TEXT TO READ =>
* begin *
Any seasoned critic, worth their salt — heh heh — will evaluate a record not only on the basis of its music and their taste but also according to its ordinal position in a group’s career. A debut lp gets a different sort of treatment than a second, third, or fourth. It is easier to call ‘Goat’s Head Soup’ a bomb in light of the Stones’ lps preceding it; I doubt that as a first record any critic would have deemed it quite so worthless.
History is grist for critical perceptions; history alters the focus of appreciation. Remarks centre less on the music and more on the process, the arc of changes. First records are in some perverse way the easiest, even if they require the bigger leap of faith. All you have before you is this shiny black pancake of sound to appraise, no previews, no past triumphs or disasters, no a priori prejudices, except your own. If you loathe heavy metal, the first Kiss LP didn’t alter your opinion much.
OK, so here’s Tom Petty and the Heartbreakers and ther debut album. It’s not as auspicious a premeire as Television’s ‘Marquee Moon’ but that’s unfair. Television is King Kong in a World of lobotomized Fay Wrays. Tom Petty is a more protean talent who’s not giving away too much too soon. He’s a calculated exhibitionist who knows when to disappear behind a veil of imagery, behind a change of voice, and when to come out front and execute some of the cleanest rock and roll this side of Byrds and Raspberries. TP and the HB’s are, at their worst, the runaway progeny of Gary Lewis and the Playboys, or silhouettes of a long decrepit T. Rex.
At mid ground they do a bit of image mongering: their contrived punky name for example; the wearing of black en masse. Petty himself is the first guy I’ve seen who makes black look like a happy rainbow of colour. Then there’s the snarl, shrug, sway-hipped stance of indifference, rebels without the claws.
But at their best, Petty and the HB’s can twist the predictable into the stubbornly enigmatic. Having done their home work in classic Anglo-American rock, they can convert the staple drum/bass/guitar elements into their own deliberate mumbo-jumbo style. The HB’s do not make computer rock, there are no synthesisers, no 2001 pompous solos to clutter the simple songs.
I like the record. I like the mysterious ‘Luna’; its sad, sexy, prismatic baying at the moon goddess. I like ‘American Girl’ as much as Roger McGuinn, who recorded the Petty single on his own ‘Thunderbyrd’ LP. McGuinn folkies up the tune some, but Petty ensnares the so-near-yet-so-far ambivalence of teenage lust. McGuinn’s experiences have forced him into too much distance from that.
* end *
ENTRIES =>
* begin *
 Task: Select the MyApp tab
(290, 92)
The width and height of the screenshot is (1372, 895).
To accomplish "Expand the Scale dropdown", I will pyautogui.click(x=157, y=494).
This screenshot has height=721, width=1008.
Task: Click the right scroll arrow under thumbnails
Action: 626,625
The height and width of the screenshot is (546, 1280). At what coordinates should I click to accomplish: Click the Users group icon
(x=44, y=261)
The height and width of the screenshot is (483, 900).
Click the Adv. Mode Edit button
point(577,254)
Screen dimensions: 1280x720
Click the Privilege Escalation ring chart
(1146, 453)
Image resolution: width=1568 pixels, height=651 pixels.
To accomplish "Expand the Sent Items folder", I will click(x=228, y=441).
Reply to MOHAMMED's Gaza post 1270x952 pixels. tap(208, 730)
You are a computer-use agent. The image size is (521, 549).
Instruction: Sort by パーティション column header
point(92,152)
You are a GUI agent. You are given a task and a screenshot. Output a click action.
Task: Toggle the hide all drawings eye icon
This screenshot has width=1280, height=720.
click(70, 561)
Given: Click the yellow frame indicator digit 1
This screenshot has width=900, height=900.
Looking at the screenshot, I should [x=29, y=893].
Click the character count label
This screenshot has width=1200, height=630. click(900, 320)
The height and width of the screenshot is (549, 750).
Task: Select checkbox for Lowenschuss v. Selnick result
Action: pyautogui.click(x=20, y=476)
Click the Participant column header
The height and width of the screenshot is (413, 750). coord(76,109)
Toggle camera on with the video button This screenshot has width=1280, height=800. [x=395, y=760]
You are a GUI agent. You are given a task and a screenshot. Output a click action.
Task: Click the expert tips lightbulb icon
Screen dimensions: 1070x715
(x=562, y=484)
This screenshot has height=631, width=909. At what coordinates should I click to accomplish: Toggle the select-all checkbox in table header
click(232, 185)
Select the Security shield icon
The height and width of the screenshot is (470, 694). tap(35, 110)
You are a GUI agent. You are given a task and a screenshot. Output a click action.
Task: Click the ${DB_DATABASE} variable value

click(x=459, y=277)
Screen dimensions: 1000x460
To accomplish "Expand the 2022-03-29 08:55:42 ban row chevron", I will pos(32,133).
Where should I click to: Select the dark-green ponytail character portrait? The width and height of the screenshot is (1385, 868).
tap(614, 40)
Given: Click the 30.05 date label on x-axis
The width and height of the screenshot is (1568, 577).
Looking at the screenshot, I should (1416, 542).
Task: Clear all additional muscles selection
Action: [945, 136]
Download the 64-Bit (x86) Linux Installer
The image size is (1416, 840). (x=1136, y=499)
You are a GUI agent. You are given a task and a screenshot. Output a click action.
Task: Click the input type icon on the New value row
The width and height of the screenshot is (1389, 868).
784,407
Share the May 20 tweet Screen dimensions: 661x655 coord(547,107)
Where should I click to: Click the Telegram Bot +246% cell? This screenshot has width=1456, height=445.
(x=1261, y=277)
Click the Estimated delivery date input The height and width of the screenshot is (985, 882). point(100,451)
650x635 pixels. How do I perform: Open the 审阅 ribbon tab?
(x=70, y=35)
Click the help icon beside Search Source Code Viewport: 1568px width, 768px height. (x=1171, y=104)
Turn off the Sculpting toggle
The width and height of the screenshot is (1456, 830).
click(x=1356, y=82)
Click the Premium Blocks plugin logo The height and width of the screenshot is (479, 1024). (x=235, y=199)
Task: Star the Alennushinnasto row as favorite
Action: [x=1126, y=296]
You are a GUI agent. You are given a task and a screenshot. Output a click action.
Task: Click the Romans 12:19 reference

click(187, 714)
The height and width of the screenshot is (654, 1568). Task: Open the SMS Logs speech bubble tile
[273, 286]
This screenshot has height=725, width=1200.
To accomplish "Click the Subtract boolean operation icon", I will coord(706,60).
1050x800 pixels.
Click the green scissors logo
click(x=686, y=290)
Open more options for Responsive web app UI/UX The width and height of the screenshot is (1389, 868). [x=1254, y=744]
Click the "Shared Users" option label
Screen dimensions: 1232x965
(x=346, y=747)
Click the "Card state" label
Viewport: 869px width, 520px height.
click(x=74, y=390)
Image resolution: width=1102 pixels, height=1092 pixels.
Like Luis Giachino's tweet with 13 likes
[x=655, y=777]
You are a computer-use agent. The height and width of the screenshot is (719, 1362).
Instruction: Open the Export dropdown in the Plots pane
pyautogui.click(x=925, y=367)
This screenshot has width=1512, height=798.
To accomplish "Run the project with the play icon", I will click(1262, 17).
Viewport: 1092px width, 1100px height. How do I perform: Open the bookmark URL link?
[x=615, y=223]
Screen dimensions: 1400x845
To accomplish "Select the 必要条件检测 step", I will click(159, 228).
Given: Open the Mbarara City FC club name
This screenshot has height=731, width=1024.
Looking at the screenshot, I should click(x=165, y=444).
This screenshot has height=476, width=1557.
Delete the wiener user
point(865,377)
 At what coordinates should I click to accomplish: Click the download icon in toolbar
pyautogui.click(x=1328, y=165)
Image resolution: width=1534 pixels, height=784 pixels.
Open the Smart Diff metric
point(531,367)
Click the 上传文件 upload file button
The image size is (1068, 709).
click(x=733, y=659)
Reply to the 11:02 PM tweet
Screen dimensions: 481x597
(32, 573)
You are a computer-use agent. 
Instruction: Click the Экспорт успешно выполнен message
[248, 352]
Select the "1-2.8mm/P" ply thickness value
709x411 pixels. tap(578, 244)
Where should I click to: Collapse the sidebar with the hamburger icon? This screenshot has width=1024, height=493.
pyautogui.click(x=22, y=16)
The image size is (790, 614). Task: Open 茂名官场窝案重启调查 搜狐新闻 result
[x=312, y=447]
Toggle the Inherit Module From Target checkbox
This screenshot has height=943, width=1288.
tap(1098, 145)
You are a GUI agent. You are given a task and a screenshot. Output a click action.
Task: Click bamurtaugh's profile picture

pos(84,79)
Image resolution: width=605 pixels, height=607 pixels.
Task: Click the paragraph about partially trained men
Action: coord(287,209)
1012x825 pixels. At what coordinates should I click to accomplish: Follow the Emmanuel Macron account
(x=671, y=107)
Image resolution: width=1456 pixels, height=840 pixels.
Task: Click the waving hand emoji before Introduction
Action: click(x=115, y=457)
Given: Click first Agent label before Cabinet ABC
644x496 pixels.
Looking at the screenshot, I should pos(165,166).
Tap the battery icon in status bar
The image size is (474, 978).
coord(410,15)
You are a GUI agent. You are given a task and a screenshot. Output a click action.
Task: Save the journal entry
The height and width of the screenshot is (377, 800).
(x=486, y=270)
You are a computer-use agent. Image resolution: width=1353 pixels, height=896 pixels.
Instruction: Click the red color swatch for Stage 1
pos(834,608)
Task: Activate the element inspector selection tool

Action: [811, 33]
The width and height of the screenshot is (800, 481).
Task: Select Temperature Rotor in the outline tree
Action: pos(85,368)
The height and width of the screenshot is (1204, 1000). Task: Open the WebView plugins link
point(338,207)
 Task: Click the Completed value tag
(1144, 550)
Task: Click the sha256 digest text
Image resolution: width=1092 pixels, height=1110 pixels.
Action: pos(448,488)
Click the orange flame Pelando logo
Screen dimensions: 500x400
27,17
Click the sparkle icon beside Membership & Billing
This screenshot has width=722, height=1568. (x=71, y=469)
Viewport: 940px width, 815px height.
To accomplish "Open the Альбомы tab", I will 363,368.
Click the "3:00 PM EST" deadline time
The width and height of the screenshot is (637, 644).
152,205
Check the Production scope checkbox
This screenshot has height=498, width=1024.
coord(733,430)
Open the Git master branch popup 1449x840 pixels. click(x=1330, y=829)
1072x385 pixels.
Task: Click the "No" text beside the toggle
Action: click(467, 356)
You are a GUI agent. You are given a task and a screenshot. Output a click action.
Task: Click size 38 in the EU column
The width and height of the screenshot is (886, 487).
* end *
PROBLEM SET =>
**a)** In the Tom Petty review, retype the passage from "At mid ground" up to and including "without the claws.", word for word.
**b)** Condense the paragraph of the Tom Petty review that begins "But at their best" into a shorter version that keeps its main points.
**c)** Carry on the Tom Petty review from the point where it stops.
The entries have nothing to do with this.

RESULTS =>
**a)**
At mid ground they do a bit of image mongering: their contrived punky name for example; the wearing of black en masse. Petty himself is the first guy I’ve seen who makes black look like a happy rainbow of colour. Then there’s the snarl, shrug, sway-hipped stance of indifference, rebels without the claws.

**b)** At their best, Petty and the Heartbreakers turn the predictable into something stubbornly enigmatic. Having studied classic Anglo-American rock, they shape the basic drum, bass and guitar parts into their own deliberate mumbo-jumbo style. Theirs is not computer rock: no synthesizers or pompous solos clutter the simple songs.

**c)**
The yes-no curiousity of relationships seems closer to Petty, and he conveys its urgency in his strangulated vocals. I like the evil wimp of ‘Strangered In The Night’. The songs are quick to stick in the memory; the tricky licks and breaks are easy to master, the technique is sparse and intelligent, nicely balanaced by non-intricate sentiments. The record’s biggest fault is also its highest attribute: Petty doesn’t give enough, he leaves you wanting more.
You can quote me on this: Petty’s going to be a big star, the new Heartbreak Kid of rock. He’s twanging his bow at the eagerest consumers in the market, the jailbait ladies who drag all their friends to concerts and record stores. One look at Petty’s smirking face and blonde locks on the LP cover will have them coming in droves. Petty probably couldn’t be more pleased about this, though the cool and restraint indigenous to most musicians keeps him from counting unborn chicks of pay-checks.
His live show is consistently excellent, full of chord charisma and no-sweat delirium. Petty seems to have grown up on a stage, a renegade at home among the amps and wires. Why people call him a punk is beyond me. He’s not in an adversary space with his audience the way Johnny Rotten is, or all those other depraved no-talents who equate razors, swastikas and hatred with art. Petty and the Heartbreakers push it out with precision and the only thing they’re fanatic about is having fun.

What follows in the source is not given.